====== Data
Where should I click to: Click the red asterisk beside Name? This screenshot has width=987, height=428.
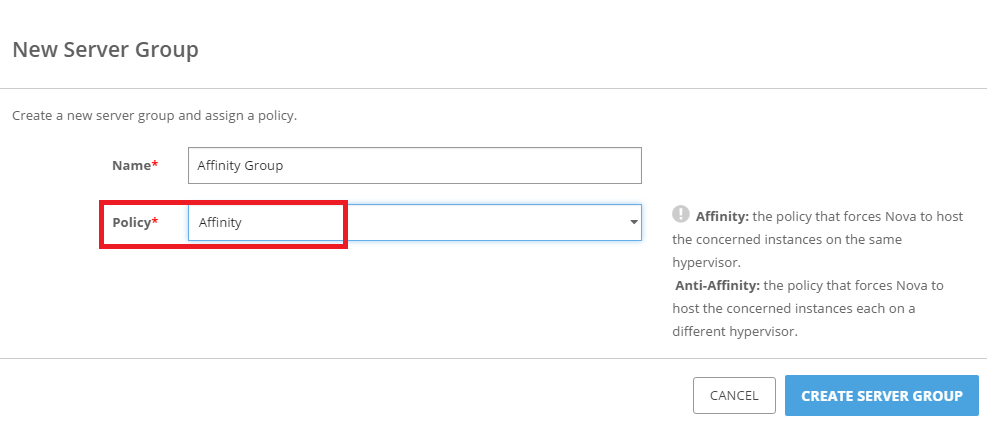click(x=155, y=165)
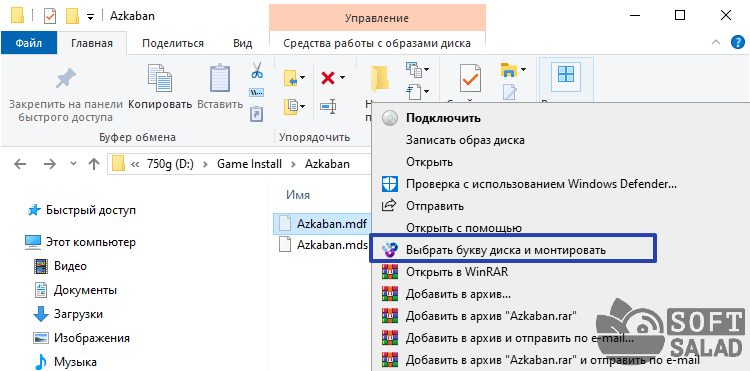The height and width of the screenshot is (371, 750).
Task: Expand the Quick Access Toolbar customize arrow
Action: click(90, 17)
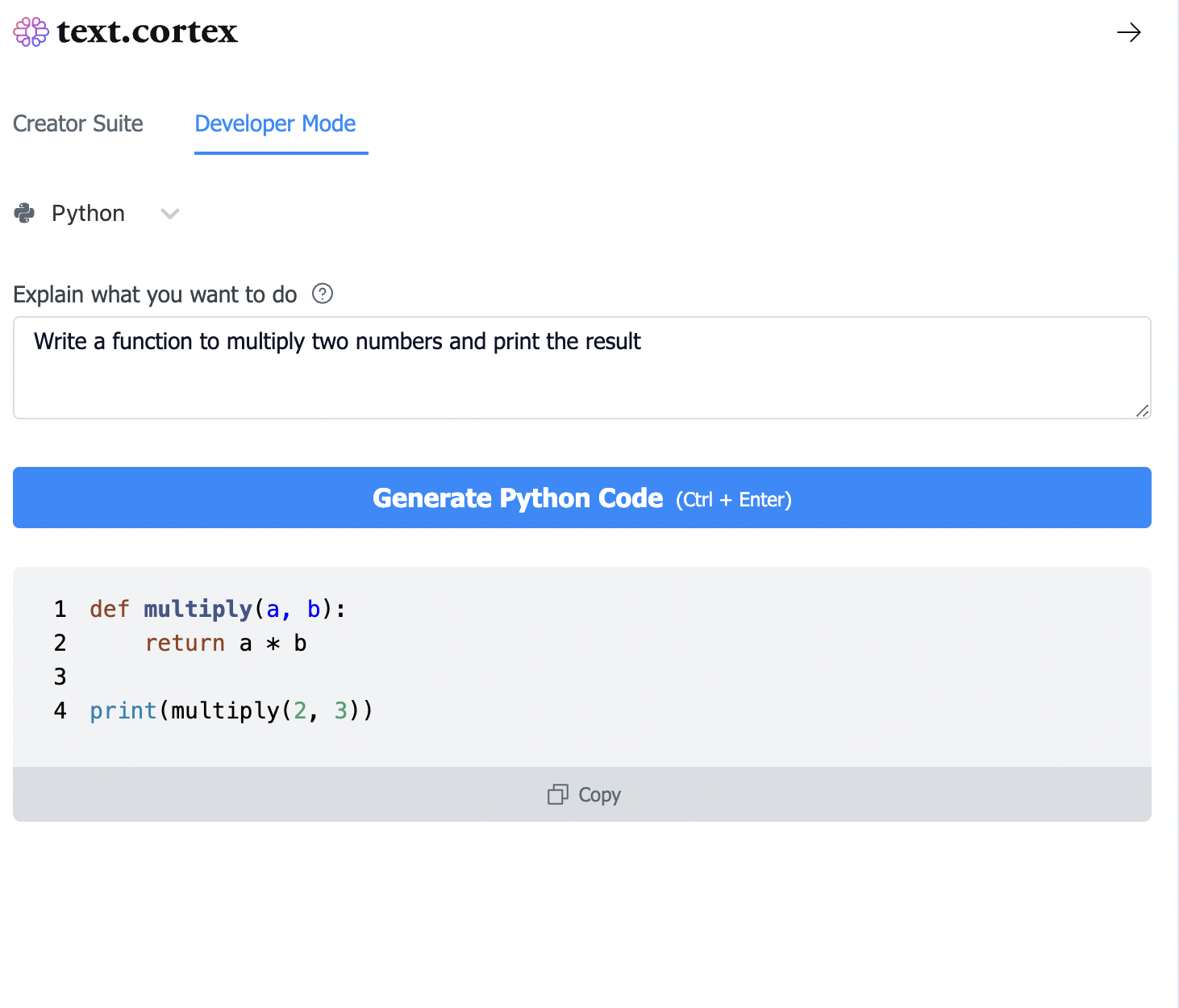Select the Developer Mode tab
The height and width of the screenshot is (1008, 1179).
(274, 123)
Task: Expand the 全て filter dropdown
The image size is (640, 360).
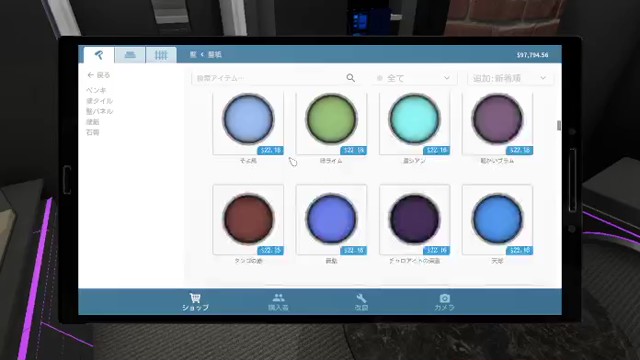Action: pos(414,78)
============
What is needed here is an exact transcript of the data above, pictures excluded.

Result of this task =
Where should I click to: Click the red asterisk beside Name? This screenshot has width=987, height=428.
click(x=155, y=165)
The height and width of the screenshot is (371, 750).
Task: Expand the Quick Access Toolbar customize arrow
Action: click(90, 17)
Select the Developer Mode tab
The height and width of the screenshot is (1008, 1179).
(274, 123)
Task: Expand the 全て filter dropdown
The image size is (640, 360).
Action: pos(414,78)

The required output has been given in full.